What this task involves >> In the entries that follow, the lines from the one with "Where should I click to: Click" through the one with "Click the book icon next to 脚本模版" are the ones to write out, exactly and with both ends included. Nothing else should appear.

::::::::

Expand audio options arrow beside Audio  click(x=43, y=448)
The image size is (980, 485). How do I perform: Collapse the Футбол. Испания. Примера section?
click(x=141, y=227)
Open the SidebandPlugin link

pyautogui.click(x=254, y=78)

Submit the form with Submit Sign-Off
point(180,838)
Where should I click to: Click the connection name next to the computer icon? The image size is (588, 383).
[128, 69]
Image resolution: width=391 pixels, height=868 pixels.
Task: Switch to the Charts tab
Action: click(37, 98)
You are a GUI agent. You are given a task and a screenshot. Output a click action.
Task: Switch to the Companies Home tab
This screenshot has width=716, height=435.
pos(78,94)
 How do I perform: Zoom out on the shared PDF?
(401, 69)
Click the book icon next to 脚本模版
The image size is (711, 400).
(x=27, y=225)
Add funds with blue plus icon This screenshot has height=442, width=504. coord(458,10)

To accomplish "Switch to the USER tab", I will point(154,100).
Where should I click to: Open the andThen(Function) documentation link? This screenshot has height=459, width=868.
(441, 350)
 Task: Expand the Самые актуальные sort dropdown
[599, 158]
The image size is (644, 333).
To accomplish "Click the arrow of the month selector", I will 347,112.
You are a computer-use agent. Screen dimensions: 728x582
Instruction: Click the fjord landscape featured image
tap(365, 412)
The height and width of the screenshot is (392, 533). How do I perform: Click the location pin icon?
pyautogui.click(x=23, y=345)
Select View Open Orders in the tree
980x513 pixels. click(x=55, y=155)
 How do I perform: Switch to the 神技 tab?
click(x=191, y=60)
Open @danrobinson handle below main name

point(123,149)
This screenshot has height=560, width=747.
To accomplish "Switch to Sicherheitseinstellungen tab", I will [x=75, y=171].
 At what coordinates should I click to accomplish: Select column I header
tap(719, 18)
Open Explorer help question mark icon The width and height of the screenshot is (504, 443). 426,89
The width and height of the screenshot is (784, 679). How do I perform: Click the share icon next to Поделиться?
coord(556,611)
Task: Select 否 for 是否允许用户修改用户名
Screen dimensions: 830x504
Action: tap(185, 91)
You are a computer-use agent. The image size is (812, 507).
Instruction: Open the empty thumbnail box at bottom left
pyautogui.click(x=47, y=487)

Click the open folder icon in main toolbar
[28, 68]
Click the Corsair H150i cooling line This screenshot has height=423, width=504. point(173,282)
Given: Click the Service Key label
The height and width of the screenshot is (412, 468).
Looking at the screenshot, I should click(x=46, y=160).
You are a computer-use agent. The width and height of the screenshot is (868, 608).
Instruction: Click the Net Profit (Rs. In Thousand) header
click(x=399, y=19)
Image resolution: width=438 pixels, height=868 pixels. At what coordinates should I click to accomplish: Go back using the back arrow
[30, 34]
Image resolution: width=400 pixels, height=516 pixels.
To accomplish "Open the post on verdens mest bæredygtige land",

::::::::

The answer >>
Where should I click to: Click the connection name next to the computer icon? The image size is (588, 383).
[128, 69]
Image resolution: width=391 pixels, height=868 pixels.
Task: Switch to the Charts tab
Action: click(37, 98)
You are a GUI agent. You are given a task and a screenshot. Output a click action.
Task: Switch to the Companies Home tab
This screenshot has width=716, height=435.
pos(78,94)
 How do I perform: Zoom out on the shared PDF?
(401, 69)
Click the book icon next to 脚本模版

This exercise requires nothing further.